(Data excerpts Opens)

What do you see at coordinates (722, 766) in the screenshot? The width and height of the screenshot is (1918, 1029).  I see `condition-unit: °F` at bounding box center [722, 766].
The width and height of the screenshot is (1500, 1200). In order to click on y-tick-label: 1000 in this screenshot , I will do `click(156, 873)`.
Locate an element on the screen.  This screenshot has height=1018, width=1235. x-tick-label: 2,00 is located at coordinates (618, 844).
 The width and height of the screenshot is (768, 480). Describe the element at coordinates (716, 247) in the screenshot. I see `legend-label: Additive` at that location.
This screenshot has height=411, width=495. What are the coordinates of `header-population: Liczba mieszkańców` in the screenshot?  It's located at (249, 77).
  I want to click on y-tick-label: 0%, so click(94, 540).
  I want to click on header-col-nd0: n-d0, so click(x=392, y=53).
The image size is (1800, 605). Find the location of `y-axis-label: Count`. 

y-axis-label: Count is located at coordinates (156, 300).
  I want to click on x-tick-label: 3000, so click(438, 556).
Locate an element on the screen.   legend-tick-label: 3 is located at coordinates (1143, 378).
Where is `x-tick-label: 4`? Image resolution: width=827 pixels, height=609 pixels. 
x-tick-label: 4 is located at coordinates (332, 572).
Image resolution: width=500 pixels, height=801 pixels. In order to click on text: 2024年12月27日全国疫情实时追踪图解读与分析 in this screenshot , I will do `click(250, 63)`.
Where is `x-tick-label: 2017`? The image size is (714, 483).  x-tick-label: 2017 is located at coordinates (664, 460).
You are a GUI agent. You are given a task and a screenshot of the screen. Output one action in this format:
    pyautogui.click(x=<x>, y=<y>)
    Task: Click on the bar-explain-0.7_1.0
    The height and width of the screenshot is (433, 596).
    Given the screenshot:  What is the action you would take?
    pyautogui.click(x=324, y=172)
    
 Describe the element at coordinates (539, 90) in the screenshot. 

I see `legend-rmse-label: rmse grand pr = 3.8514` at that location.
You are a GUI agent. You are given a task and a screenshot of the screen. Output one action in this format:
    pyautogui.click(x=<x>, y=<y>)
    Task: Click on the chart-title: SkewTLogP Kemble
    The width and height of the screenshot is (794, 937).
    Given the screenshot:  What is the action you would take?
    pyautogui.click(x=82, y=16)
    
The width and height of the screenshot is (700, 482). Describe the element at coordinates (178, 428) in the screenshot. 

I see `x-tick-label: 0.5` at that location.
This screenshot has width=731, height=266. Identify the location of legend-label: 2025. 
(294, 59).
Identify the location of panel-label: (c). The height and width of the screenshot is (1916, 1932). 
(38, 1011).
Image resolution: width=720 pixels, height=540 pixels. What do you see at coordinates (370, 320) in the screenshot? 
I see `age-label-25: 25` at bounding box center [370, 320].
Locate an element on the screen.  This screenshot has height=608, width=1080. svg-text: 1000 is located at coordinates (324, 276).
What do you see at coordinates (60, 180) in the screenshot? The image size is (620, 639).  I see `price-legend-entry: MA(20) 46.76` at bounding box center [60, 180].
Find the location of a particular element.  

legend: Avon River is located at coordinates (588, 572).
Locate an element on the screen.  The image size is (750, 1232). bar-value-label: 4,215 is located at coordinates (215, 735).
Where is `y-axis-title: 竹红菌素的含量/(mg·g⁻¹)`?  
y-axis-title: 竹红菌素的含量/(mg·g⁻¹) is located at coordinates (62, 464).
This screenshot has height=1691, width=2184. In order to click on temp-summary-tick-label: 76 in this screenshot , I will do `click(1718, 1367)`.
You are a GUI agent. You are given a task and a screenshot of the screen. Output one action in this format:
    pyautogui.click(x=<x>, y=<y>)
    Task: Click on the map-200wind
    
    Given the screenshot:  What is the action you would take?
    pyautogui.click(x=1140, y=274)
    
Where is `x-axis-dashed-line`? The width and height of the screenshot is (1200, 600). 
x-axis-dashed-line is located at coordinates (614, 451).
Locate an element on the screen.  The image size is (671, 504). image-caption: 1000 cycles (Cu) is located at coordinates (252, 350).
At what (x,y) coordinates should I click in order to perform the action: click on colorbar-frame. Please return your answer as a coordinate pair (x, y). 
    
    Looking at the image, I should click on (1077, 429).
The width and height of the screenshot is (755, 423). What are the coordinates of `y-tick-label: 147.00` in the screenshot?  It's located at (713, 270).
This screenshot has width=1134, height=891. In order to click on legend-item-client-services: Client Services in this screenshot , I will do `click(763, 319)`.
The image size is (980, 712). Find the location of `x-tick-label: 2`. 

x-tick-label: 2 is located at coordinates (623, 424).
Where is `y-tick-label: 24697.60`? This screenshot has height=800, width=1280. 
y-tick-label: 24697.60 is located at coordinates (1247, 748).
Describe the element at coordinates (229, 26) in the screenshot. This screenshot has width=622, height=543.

(Data excerpts Closes)

> [What to produce]: Update the lines above by changing every "Locate an element on the screen" to "Find an element on the screen", keeping all other text the same.

> [Solved exercise]:
What do you see at coordinates (722, 766) in the screenshot? The width and height of the screenshot is (1918, 1029).  I see `condition-unit: °F` at bounding box center [722, 766].
The width and height of the screenshot is (1500, 1200). In order to click on y-tick-label: 1000 in this screenshot , I will do `click(156, 873)`.
Find an element on the screen.  This screenshot has height=1018, width=1235. x-tick-label: 2,00 is located at coordinates (618, 844).
 The width and height of the screenshot is (768, 480). Describe the element at coordinates (716, 247) in the screenshot. I see `legend-label: Additive` at that location.
This screenshot has height=411, width=495. What are the coordinates of `header-population: Liczba mieszkańców` in the screenshot?  It's located at (249, 77).
  I want to click on y-tick-label: 0%, so click(94, 540).
  I want to click on header-col-nd0: n-d0, so click(x=392, y=53).
The image size is (1800, 605). Find the location of `y-axis-label: Count`. 

y-axis-label: Count is located at coordinates (156, 300).
  I want to click on x-tick-label: 3000, so click(438, 556).
Find an element on the screen.   legend-tick-label: 3 is located at coordinates (1143, 378).
Where is `x-tick-label: 4`? Image resolution: width=827 pixels, height=609 pixels. 
x-tick-label: 4 is located at coordinates (332, 572).
Image resolution: width=500 pixels, height=801 pixels. In order to click on text: 2024年12月27日全国疫情实时追踪图解读与分析 in this screenshot , I will do `click(250, 63)`.
Where is `x-tick-label: 2017`? The image size is (714, 483).  x-tick-label: 2017 is located at coordinates (664, 460).
You are a GUI agent. You are given a task and a screenshot of the screen. Output one action in this format:
    pyautogui.click(x=<x>, y=<y>)
    Task: Click on the bar-explain-0.7_1.0
    The height and width of the screenshot is (433, 596).
    Given the screenshot:  What is the action you would take?
    pyautogui.click(x=324, y=172)
    
 Describe the element at coordinates (539, 90) in the screenshot. 

I see `legend-rmse-label: rmse grand pr = 3.8514` at that location.
You are a GUI agent. You are given a task and a screenshot of the screen. Output one action in this format:
    pyautogui.click(x=<x>, y=<y>)
    Task: Click on the chart-title: SkewTLogP Kemble
    The width and height of the screenshot is (794, 937).
    Given the screenshot:  What is the action you would take?
    pyautogui.click(x=82, y=16)
    
The width and height of the screenshot is (700, 482). Describe the element at coordinates (178, 428) in the screenshot. 

I see `x-tick-label: 0.5` at that location.
This screenshot has width=731, height=266. Identify the location of legend-label: 2025. 
(294, 59).
Identify the location of panel-label: (c). The height and width of the screenshot is (1916, 1932). 
(38, 1011).
Image resolution: width=720 pixels, height=540 pixels. What do you see at coordinates (370, 320) in the screenshot? 
I see `age-label-25: 25` at bounding box center [370, 320].
Find an element on the screen.  This screenshot has height=608, width=1080. svg-text: 1000 is located at coordinates (324, 276).
What do you see at coordinates (60, 180) in the screenshot? The image size is (620, 639).  I see `price-legend-entry: MA(20) 46.76` at bounding box center [60, 180].
Find the location of a particular element.  

legend: Avon River is located at coordinates (588, 572).
Find an element on the screen.  The image size is (750, 1232). bar-value-label: 4,215 is located at coordinates (215, 735).
Where is `y-axis-title: 竹红菌素的含量/(mg·g⁻¹)`?  
y-axis-title: 竹红菌素的含量/(mg·g⁻¹) is located at coordinates (62, 464).
This screenshot has height=1691, width=2184. In order to click on temp-summary-tick-label: 76 in this screenshot , I will do `click(1718, 1367)`.
You are a GUI agent. You are given a task and a screenshot of the screen. Output one action in this format:
    pyautogui.click(x=<x>, y=<y>)
    Task: Click on the map-200wind
    
    Given the screenshot:  What is the action you would take?
    pyautogui.click(x=1140, y=274)
    
Where is `x-axis-dashed-line`? The width and height of the screenshot is (1200, 600). 
x-axis-dashed-line is located at coordinates (614, 451).
Find an element on the screen.  The image size is (671, 504). image-caption: 1000 cycles (Cu) is located at coordinates (252, 350).
At what (x,y) coordinates should I click in order to perform the action: click on colorbar-frame. Please return your answer as a coordinate pair (x, y). 
    
    Looking at the image, I should click on (1077, 429).
The width and height of the screenshot is (755, 423). What are the coordinates of `y-tick-label: 147.00` in the screenshot?  It's located at (713, 270).
This screenshot has width=1134, height=891. In order to click on legend-item-client-services: Client Services in this screenshot , I will do `click(763, 319)`.
The image size is (980, 712). Find the location of `x-tick-label: 2`. 

x-tick-label: 2 is located at coordinates (623, 424).
Where is `y-tick-label: 24697.60`? This screenshot has height=800, width=1280. 
y-tick-label: 24697.60 is located at coordinates (1247, 748).
Describe the element at coordinates (229, 26) in the screenshot. This screenshot has width=622, height=543.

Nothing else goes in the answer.